Comment by silentbicycle

15 years ago

Yeah, if you can't implement a basic object system in C, you don't really understand how OOP works anyway.

Also, I definitely agree w/ you about Lua. Great language, but it's so focused on being shape-able into whatever its embedding project needs that the community refuses to settle on conventions for some things. OTOH, it's small & clean enough that running your own fork of it is actually a decent trade-off, whereas doing so with (say) Python would be pretty harsh.

I've been thinking about things I could build that would fix that, but that's sort of how we got into this in the first place. :-)

  • Yeah. The people who are using Lua primarily in an embedded context (and thus have a lot of dependencies, such as threading & graphic libs, already chosen for them) have VERY different priorities than the people using Lua standalone. It pulls the community in two different (and occasionally opposed) directions, and the Lua team doesn't want to alienate either camp.

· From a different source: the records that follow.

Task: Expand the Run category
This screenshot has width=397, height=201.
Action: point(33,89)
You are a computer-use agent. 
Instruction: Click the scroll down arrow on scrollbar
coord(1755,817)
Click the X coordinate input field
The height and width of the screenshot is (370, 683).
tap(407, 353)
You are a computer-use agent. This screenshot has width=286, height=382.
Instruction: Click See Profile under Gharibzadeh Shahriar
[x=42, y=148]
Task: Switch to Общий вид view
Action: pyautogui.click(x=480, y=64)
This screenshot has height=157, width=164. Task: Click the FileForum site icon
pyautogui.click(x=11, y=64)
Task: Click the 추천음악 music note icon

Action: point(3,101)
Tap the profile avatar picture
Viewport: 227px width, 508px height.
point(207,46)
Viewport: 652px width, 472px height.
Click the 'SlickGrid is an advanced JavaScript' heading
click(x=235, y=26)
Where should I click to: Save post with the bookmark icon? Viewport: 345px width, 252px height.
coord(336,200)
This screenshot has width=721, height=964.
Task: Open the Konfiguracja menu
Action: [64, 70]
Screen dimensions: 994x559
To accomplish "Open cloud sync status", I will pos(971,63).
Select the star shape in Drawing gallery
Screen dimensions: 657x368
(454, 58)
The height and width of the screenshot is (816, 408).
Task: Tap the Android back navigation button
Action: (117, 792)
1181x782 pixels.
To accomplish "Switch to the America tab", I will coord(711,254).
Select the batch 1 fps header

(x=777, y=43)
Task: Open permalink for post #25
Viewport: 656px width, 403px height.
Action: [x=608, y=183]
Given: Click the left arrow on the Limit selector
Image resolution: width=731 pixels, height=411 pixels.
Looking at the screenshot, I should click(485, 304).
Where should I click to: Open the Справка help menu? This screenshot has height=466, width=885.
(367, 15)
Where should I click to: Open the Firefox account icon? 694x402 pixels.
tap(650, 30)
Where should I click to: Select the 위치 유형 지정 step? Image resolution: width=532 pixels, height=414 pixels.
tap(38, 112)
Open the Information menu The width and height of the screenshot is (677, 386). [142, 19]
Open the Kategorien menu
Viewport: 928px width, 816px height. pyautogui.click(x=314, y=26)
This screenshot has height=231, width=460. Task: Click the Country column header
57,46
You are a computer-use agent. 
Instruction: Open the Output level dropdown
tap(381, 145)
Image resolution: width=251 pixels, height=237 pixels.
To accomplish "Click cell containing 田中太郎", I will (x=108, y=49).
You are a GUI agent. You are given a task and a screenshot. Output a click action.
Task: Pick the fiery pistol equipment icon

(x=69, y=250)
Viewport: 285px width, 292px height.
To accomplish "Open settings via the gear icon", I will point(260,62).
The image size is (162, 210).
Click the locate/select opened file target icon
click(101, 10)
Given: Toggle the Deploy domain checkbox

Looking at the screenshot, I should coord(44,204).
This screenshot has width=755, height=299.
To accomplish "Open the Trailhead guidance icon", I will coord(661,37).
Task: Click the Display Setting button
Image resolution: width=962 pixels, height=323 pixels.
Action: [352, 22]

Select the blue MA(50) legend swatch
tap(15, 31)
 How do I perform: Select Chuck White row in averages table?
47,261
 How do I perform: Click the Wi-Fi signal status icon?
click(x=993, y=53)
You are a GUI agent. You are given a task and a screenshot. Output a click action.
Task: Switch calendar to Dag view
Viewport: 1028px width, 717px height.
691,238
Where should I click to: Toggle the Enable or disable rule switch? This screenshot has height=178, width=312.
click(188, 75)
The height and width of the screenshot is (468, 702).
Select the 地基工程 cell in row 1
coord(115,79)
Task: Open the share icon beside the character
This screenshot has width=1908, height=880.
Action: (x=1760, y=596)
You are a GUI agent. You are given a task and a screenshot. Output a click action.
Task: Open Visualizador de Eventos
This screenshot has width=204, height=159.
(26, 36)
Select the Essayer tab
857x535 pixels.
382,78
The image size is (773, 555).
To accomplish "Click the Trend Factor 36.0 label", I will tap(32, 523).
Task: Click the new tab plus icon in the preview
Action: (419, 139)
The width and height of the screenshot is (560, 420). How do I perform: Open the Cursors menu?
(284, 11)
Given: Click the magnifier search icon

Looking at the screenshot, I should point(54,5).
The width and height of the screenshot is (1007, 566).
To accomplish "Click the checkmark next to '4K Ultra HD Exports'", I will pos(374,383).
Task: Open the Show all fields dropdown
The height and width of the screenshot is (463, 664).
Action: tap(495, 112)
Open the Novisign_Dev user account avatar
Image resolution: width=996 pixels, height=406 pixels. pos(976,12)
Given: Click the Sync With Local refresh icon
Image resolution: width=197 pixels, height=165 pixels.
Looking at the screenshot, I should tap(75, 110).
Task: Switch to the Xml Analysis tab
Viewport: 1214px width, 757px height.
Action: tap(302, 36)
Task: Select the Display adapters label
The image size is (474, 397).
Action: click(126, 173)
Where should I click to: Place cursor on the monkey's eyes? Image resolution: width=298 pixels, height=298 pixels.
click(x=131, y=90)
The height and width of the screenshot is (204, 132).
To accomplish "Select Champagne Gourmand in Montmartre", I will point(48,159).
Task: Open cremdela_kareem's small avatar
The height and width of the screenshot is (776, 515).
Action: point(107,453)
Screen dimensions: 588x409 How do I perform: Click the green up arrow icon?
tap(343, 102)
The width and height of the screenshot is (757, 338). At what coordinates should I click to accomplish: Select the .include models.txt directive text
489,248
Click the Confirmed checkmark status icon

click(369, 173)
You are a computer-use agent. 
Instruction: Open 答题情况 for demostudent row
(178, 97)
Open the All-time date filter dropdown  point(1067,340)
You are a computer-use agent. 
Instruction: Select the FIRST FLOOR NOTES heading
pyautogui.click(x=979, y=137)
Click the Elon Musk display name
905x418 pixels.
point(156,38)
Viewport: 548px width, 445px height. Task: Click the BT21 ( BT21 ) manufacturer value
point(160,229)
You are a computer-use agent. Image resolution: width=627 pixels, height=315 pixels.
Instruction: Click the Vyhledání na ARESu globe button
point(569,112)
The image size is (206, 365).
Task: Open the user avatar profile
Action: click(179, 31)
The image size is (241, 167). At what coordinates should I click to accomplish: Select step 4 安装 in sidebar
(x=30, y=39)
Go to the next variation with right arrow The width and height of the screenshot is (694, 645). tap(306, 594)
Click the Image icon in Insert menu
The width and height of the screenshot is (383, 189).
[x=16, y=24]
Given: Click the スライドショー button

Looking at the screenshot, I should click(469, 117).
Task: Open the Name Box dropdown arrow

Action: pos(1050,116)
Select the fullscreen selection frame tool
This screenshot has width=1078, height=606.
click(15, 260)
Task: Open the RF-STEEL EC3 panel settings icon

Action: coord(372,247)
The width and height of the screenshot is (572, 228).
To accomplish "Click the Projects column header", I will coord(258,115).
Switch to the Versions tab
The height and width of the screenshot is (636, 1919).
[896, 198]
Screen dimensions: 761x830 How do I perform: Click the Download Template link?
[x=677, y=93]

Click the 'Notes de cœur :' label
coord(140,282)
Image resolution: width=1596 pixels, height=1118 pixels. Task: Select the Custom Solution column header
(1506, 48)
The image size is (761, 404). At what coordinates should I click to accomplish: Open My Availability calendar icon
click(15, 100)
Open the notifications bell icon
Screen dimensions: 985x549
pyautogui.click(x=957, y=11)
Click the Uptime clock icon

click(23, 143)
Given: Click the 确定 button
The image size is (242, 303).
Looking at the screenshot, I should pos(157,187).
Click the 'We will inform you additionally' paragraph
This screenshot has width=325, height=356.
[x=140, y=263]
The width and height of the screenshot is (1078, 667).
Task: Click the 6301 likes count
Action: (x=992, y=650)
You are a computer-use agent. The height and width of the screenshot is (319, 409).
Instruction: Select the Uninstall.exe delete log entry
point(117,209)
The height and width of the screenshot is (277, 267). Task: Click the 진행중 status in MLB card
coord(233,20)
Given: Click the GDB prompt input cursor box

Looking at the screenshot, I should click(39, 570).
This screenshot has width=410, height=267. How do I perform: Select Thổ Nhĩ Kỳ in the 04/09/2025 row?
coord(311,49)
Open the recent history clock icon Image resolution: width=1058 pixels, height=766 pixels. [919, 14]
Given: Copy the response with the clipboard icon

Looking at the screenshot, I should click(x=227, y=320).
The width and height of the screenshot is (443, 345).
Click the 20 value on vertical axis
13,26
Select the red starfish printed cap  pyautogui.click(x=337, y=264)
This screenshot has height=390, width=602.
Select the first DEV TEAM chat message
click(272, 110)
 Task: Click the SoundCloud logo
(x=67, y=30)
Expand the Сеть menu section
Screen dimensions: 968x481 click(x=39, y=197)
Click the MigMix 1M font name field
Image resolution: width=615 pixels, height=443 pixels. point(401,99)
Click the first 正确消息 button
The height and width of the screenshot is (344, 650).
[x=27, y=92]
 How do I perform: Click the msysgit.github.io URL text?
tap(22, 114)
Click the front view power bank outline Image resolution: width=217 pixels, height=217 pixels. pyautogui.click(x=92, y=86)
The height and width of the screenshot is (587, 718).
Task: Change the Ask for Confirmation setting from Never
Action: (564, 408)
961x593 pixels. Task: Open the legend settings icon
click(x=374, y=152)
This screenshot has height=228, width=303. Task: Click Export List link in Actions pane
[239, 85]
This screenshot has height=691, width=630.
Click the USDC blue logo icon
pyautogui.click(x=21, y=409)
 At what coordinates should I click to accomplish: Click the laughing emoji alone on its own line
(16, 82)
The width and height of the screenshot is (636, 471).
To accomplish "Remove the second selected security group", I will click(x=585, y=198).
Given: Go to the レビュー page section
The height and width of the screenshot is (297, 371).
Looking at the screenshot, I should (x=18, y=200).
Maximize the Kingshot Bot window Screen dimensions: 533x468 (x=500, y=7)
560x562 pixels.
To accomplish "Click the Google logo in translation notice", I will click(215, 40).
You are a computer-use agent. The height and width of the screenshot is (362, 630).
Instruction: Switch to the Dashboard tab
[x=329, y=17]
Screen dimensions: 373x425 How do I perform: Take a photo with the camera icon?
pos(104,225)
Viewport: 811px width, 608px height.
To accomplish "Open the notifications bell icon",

    (On the balance, though, it's still one of my favorites.)

    • Yes, definitely. The problem I'm running into is that the people writing the module systems are thinking in terms of running it standalone.

      I want a way to get a bunch of Lua libraries and cram them into one thing I can easily embed and make available to my embedded Lua interpreter. I can't really visualize how that would work though, so I can't write it yet.